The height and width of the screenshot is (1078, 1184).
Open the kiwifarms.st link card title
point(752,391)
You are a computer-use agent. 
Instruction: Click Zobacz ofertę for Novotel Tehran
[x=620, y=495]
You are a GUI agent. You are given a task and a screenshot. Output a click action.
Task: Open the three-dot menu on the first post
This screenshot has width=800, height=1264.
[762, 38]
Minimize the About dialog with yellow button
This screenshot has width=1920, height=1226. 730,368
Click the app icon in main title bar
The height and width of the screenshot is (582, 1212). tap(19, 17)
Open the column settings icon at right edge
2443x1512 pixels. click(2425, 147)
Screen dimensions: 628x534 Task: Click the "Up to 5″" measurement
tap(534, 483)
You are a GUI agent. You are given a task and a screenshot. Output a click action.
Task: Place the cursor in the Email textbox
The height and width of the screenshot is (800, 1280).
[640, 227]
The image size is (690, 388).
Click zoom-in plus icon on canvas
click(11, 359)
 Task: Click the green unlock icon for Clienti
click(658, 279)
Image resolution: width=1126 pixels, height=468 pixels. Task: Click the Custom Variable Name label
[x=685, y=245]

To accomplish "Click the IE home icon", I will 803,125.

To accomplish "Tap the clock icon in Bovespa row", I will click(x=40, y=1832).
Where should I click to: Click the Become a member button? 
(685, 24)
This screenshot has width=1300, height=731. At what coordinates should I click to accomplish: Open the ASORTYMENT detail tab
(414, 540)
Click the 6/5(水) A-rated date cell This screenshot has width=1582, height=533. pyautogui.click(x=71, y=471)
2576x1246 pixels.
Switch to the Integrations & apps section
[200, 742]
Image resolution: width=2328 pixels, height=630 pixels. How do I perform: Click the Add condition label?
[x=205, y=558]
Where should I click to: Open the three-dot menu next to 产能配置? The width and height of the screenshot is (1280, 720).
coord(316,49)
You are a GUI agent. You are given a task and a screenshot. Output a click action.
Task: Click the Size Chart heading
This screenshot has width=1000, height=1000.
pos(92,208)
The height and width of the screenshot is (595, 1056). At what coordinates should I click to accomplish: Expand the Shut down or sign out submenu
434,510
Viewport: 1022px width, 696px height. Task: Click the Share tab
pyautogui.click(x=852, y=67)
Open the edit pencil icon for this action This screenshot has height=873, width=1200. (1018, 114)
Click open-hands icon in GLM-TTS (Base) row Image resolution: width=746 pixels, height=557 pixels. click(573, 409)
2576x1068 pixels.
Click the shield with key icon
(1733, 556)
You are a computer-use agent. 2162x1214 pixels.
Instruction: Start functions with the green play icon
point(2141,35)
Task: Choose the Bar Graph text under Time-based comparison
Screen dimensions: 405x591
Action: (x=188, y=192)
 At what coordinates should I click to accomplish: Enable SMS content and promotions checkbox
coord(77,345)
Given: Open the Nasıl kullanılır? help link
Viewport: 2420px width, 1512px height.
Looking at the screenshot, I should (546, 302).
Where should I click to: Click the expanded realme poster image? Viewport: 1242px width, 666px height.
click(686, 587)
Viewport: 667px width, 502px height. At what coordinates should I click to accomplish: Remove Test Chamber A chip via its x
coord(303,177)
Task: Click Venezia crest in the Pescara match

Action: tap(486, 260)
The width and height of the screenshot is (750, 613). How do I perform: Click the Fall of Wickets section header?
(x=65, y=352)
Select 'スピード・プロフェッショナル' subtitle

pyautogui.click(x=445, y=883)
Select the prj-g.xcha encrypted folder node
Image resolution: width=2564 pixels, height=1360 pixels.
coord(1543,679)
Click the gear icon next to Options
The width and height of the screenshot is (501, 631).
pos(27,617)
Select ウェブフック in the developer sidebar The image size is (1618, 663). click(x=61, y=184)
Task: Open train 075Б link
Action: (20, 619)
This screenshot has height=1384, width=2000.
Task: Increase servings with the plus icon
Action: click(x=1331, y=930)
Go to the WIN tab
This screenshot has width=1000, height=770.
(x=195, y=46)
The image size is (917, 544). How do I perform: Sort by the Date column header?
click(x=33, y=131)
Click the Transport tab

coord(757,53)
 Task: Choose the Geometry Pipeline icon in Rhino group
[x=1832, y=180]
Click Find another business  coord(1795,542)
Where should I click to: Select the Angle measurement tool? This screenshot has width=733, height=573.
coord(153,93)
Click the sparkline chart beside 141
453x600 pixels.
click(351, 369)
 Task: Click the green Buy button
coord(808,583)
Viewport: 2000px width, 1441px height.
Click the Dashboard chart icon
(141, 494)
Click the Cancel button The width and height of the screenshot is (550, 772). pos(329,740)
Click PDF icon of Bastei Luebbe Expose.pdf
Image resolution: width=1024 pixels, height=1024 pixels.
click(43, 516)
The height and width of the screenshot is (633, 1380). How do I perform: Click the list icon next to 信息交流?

____________

_EXERCISE_
Pick out each line of the entries above that contains the string "column" and copy it. The match is case-sensitive.

_ANSWER TO THIS TASK_
Open the column settings icon at right edge
The image size is (917, 544). How do I perform: Sort by the Date column header?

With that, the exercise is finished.